«Prosciolto chi ha dato soldi a Penati»

«Prosciolto chi ha dato soldi a Penati»

Credevano davvero di fare del bene alla cultura, finanziando una associazione dedita a seminari e convegni di alto - seppur vago - profilo: e senza immaginare che i quattrini finissero invece a nutrire la corrente di Filippo Penati, presidente della provincia di Milano e astro nascente del Pd nazionale. Per questo Massimo Ponzellini, ex presidente della Banca Popolare di Milano, e altri sei uomini d'affari vengono proposti dalla Procura di Milano per il proscioglimento dall'accusa di finanziamento illecito. Hanno foraggiato Penati ma, come dire, a loro insaputa. Potevano non sapere.
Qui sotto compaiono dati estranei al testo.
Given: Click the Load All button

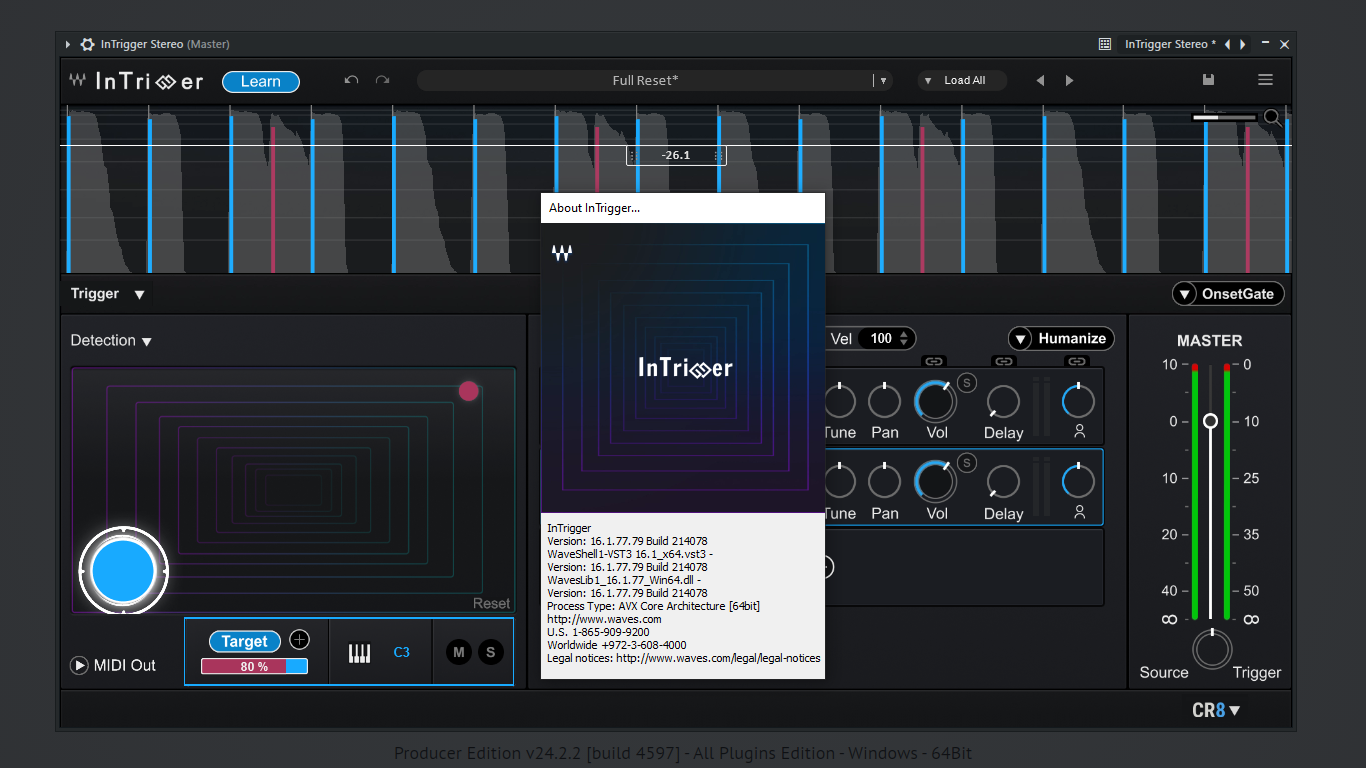Looking at the screenshot, I should [962, 80].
Finisce così l'unico filone d'inchiesta aperto a Milano sull'ex sindaco di Sesto San Giovanni, signore indiscusso del Pd a Milano e tutor di una generazione di giovani dirigenti democratici ancora oggi sulla cresta dell'onda. Filippo Penati è sotto processo a Monza per corruzione, per gli affari sulle aree Falck e Marelli. Il filone di inchiesta sui finanziamenti sottobanco alla sua associazione, «Fare Metropoli», si è invece sdoppiato: le accuse contro di lui sono finite in un fascicolo a Monza, ancora in fase di indagini; a Milano invece la procura ha indagato sullo staff di Penati - cioè il «collettore» di finanziamenti Renato Sarno, e gli uomini di «Fare Metropoli» Carlo Parma e Pietro Rossi - e sui titolari delle aziende che nel corso del 2009 e 2010 hanno versato quasi quattrocentomila euro.
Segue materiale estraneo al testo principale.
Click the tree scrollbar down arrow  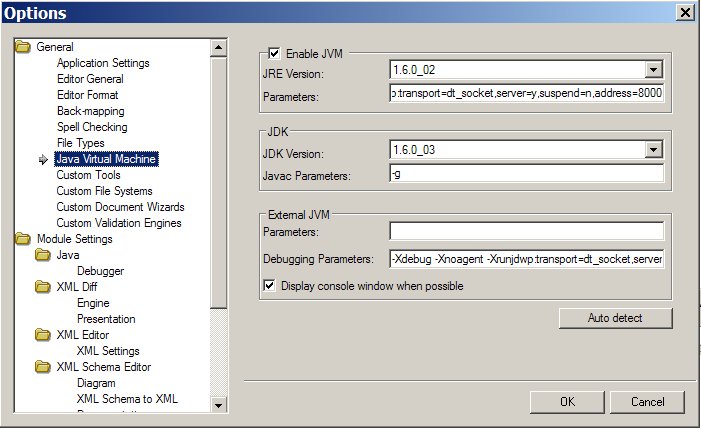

Ed ecco l'esito: la procura chiede il rinvio a giudizio dei tre dello staff di Penati e di uno solo dei finanziatori, Roberto De Santis: il quale, essendo amico personale di Penati e lui stesso militante del Pd, è «verosimile supporre che fosse a conoscenza esattamente del vero scopo dei finanziamenti in favore di “Fare Metropoli”».
A tutti gli altri sostenitori - più o meno generosi - della «sedicente associazione» (come la definisce la stessa Procura) il pm concede il beneficio del dubbio. «Essi hanno sottolineato nelle proprie difese di essere stati tratti in inganno dai rappresentanti dell'associazione stessa e di aver, in buona fede, creduto alle finalità di carattere culturale con le quali “Fare Metropoli" si presentava all'esterno». Finalità impegnative, a leggere lo statuto dell'associazione acquisite agli atti: «promuovere studi e approfondimenti capaci di alimentare la produzione di idee all'altezza delle sfide di questo nuovo secolo». Come si poteva restare sordi e avari davanti a un simile richiamo? E come si poteva immaginare che dietro l'alibi dell'«organizzazione di convegni, tavole rotonde e cicli di formazione» si fornisse carburante in contanti alla macchina da consensi del «compagno P»?
Così per Ponzellini, che alla «sedicente associazione» fece l'obolo di cinquemila euro con i fondi della banca, e per tutti gli altri che «potevano non sapere», si prospetta (se il giudice preliminare condividerà l'impostazione della Procura) la possibilità di uscire di scena senza danni.

Possibilità concessa anche a Enrico Intini, imprenditore pugliese, noto alle cronache per i suoi stretti rapporti con Massimo D'Alema: e buon amico di Roberto De Santis, anche lui pugliese, quello che per i pm sapeva tutto. Magari poteva avvisarlo.